The Times of London is to start charging online during the first half of next year, James Harding, the paper's editor, said at the Society of Editors conference in Stansted, Essex. He said that the Times would charge for 24-hour access to the website, alongside subscription models, it was widely reported. Micropayments will not be implemented, however.
The move will be accompanied by a redesign of the website, paidContent reported, also confirming that a standalone Sunday Times website will indeed be launched. Harding said that newspapers were undervalued and that "we are going to rewrite the economics of the newspaper, newsgathering and delivery business." He stressed the expense of quality journalism, saying that it cost the Times £1.5m to run a Baghdad bureau during the Iraq war and £10,000 to send a correspondent to report on violence in northern Sri Lanka.

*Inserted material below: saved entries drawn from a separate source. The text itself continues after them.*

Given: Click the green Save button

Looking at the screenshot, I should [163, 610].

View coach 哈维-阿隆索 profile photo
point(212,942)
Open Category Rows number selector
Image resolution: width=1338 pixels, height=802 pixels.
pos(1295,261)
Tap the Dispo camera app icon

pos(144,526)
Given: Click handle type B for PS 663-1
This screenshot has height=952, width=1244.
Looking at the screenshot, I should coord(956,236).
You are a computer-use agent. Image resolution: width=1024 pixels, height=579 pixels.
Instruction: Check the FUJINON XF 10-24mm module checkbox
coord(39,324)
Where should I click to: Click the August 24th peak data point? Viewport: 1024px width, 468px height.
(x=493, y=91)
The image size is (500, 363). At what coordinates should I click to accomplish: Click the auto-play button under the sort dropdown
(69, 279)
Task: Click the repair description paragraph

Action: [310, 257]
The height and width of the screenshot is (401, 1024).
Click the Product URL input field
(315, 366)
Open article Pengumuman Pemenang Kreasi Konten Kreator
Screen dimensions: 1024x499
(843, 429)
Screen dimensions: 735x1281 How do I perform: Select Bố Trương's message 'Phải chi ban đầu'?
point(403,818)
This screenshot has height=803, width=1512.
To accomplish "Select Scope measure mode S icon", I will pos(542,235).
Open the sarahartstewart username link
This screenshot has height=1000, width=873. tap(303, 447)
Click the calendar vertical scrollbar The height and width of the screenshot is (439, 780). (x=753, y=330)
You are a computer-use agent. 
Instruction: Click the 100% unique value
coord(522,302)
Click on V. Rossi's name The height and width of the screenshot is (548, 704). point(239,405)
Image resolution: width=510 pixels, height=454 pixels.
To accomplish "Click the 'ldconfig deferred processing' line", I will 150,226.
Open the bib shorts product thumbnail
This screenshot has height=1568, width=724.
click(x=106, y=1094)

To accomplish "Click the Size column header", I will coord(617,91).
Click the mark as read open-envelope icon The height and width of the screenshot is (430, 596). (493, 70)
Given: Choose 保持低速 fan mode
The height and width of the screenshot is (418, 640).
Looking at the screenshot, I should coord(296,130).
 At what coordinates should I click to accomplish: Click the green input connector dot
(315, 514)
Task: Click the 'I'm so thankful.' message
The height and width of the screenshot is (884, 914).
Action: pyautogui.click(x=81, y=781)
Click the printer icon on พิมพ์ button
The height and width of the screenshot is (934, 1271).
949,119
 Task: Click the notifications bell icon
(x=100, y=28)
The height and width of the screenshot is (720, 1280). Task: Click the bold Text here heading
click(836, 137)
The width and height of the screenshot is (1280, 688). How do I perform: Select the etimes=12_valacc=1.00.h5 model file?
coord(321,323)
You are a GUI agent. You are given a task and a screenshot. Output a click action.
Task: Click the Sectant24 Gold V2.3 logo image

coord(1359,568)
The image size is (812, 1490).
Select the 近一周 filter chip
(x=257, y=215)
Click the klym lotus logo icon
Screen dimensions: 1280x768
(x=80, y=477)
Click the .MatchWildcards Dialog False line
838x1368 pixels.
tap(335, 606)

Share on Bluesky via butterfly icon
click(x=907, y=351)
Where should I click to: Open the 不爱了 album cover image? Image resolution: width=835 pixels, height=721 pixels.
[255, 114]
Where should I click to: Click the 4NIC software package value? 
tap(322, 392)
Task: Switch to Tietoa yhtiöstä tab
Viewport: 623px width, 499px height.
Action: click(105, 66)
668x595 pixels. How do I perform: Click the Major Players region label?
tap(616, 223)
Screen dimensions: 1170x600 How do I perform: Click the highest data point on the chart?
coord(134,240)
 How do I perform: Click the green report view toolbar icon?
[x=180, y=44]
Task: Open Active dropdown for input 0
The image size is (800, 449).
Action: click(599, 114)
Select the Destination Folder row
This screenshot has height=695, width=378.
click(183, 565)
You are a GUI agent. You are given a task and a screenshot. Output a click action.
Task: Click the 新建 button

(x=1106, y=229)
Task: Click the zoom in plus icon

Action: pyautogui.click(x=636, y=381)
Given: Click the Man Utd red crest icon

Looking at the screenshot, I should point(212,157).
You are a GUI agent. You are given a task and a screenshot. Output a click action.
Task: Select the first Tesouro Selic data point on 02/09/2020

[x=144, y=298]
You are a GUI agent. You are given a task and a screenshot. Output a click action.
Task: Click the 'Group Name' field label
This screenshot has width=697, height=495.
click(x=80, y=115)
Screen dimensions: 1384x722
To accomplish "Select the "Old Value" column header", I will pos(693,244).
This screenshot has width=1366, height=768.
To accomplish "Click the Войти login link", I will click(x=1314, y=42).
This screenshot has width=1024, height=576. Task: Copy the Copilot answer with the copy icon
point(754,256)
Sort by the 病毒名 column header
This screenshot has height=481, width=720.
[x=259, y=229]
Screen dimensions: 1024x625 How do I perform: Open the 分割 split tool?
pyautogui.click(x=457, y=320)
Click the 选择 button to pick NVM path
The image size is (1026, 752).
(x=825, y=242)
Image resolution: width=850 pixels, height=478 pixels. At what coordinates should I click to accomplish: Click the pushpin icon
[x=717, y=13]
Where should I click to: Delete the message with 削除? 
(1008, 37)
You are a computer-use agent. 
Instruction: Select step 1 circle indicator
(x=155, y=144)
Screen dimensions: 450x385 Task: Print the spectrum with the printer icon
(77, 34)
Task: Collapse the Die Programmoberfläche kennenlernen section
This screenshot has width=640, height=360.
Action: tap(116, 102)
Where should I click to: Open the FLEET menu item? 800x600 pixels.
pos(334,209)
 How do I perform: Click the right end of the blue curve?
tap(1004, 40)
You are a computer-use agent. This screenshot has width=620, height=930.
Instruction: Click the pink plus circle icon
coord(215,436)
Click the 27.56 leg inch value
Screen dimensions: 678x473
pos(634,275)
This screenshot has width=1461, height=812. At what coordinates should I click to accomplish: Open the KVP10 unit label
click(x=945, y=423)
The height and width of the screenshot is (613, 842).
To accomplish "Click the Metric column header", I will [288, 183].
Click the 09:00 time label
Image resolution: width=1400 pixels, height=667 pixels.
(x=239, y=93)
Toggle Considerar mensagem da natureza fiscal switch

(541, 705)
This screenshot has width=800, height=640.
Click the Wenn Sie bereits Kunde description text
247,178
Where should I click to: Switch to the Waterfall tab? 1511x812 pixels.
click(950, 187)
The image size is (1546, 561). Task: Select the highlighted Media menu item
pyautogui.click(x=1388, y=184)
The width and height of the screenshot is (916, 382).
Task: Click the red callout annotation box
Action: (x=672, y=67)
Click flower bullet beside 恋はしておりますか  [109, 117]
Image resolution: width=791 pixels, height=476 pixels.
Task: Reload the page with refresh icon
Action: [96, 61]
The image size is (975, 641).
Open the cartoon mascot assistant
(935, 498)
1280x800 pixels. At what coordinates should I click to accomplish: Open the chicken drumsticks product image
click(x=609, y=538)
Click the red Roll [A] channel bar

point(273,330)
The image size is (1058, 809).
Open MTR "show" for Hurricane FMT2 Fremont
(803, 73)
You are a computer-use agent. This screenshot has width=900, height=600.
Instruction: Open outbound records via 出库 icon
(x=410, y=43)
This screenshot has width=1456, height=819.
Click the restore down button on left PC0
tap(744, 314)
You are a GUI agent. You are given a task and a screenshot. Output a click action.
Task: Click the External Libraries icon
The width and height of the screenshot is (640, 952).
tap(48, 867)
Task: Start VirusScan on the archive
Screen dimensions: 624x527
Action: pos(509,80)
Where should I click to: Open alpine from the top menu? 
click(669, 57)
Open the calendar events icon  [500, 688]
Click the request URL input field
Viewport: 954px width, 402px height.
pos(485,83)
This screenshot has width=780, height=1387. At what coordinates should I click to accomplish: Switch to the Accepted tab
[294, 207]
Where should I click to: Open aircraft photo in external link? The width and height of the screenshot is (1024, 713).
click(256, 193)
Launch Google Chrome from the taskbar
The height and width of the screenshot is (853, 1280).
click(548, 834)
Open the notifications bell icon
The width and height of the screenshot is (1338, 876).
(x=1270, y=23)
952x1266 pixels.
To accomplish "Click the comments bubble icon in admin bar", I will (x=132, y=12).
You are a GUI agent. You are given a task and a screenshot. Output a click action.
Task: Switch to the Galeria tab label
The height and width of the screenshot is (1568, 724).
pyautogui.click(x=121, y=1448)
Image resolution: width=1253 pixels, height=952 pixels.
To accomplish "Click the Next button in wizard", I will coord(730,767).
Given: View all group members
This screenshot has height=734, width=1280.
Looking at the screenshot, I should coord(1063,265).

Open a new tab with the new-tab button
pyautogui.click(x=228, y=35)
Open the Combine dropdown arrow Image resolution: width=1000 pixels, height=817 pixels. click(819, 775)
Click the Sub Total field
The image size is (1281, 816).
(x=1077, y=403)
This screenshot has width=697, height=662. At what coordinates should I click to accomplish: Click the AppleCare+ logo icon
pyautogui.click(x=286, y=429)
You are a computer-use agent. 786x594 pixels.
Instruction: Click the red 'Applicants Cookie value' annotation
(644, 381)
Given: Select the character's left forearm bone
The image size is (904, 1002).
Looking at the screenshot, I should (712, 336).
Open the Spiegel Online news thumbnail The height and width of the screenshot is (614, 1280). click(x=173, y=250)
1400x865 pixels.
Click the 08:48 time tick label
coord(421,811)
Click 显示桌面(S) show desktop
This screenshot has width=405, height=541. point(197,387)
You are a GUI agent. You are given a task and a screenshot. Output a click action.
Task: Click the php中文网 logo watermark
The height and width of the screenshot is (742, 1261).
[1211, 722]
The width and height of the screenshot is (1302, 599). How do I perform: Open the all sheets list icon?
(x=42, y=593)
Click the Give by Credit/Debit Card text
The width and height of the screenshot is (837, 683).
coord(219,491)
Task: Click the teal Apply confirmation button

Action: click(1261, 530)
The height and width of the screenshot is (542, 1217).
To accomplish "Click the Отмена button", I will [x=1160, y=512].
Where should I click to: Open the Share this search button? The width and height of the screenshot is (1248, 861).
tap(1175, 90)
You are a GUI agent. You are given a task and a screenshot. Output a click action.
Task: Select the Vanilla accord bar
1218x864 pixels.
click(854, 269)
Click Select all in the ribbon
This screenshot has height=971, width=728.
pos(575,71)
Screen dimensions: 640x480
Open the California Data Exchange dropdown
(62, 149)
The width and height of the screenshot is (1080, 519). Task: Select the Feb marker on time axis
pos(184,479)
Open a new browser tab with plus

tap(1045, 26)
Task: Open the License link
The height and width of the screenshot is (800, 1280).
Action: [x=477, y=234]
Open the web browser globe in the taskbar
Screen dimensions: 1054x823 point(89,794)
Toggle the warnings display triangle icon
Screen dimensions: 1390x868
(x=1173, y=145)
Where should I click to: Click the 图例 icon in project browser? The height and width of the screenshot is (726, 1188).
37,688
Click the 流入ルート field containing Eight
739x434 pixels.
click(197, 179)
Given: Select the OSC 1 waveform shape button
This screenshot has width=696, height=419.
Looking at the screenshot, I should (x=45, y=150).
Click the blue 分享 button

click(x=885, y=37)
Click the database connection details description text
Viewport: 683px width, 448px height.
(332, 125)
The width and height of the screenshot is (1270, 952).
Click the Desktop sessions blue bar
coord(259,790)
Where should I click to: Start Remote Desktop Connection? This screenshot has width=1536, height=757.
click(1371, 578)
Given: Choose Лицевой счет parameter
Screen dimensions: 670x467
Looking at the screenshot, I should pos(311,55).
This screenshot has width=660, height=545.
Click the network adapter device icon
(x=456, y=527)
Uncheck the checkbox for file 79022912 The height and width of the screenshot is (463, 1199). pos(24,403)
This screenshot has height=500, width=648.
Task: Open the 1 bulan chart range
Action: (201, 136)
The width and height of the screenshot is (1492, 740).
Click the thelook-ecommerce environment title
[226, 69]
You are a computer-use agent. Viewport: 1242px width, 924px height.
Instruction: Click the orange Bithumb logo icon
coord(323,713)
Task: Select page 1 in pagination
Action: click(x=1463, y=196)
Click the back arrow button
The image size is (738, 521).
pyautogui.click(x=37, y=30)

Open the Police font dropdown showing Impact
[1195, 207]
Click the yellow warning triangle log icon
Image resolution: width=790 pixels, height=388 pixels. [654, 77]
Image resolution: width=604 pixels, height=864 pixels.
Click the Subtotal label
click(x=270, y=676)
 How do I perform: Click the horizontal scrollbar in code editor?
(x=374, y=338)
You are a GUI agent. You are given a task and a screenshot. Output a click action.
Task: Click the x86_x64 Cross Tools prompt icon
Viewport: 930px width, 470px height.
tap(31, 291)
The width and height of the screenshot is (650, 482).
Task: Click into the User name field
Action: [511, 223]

Rupert Murdoch, head of the Times' parent company News Corp (via News International) has been clear that the publisher intends to charge online and all its news properties. Harding told Press Gazette that the Times and the Sunday Times were likely to be the first News International titles to start charging, and that a day's access to the paper would cost about the same as buying a print edition, which is 90 pence.
With regards to micropayments, Harding expressed reluctance, saying that they could lead to "writing a lot more about Britney Spears and a lot less about Tamils in northern Sri Lanka."
The Times recently launched Times+, a membership club which offers a variety of perks, and which is included in a print subscription. It is part of the paper's effort to connect more closely with its loyal readers, and Harding was clear that this core readership is now a definite priority for the paper.
Will charging online work for newspapers? Will readers be willing to pay for the online news that they have received free for some years? Several surveys conducted in recent weeks have produced various different results on what percentage of readers would be prepared to pay, and there is much debate over the best way to charge. Undoubtedly, publishers will be watching the Times' experience very closely as the debate continues.